Il futuro della giustizia per gli australiani indigeni sarà profondamente influenzato dai rapporti di globalizzazione trasformati. Ma quel futuro dipenderà anche dai modi in cui individui, gruppi e comunità, costruiranno legami di cooperazione, creeranno istituzioni democratiche ed elaboreranno strategie politiche efficaci a livello locale, nazionale, regionale e globale. E' dunque appropriato concludere citando il precedente Commissario per la Giustizia sociale per gli Aborigeni e gli indigeni di Torres Strait, Mick Dodson.

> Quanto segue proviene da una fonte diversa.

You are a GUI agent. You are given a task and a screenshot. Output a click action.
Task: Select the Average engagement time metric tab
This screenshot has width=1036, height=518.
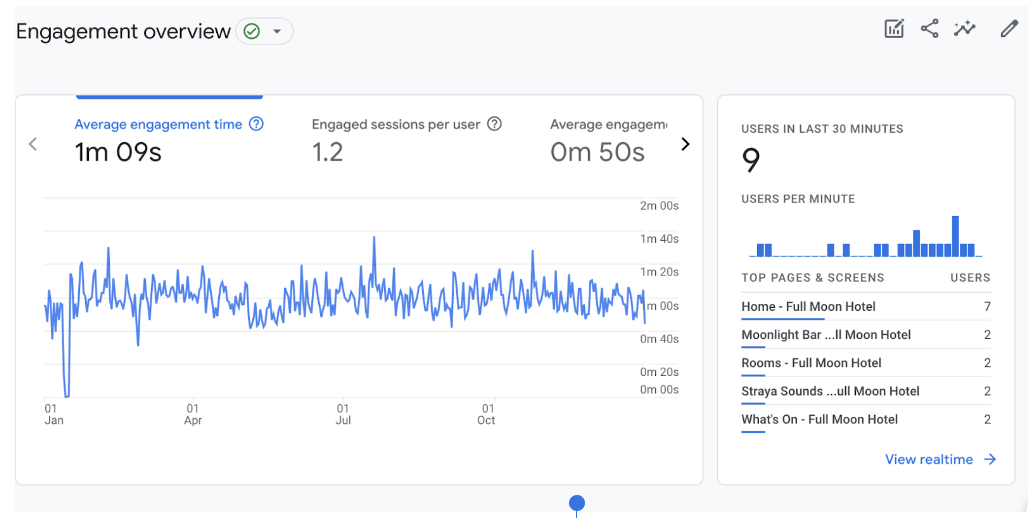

La lotta continuerà a Ginevra, così come ora ha luogo a Burketown e Bairnsdale. Ma, come ho detto spesso e continuerò a dire, finché ci sarà ingiustizia, gli uomini combatteranno contro quell'ingiustizia. Potrebbe essere popolare, ora, promuovere il concetto superficiale di "una nazione", emarginando ed escludendo quegli australiani che non rispondono al modello. Ma abbiamo una lunga esperienza di queste cose. E continueremo a promuovere ed a lavorare per una visione dell'Australia, dove denigrare gli australiani indigeni non sia un modo accettabile di creare un'identità nazionale di cui essere orgogliosi, e dove sacrificare i nostri diritti umani non sia visto come un prezzo accettabile per ridurre il deficit di bilancio.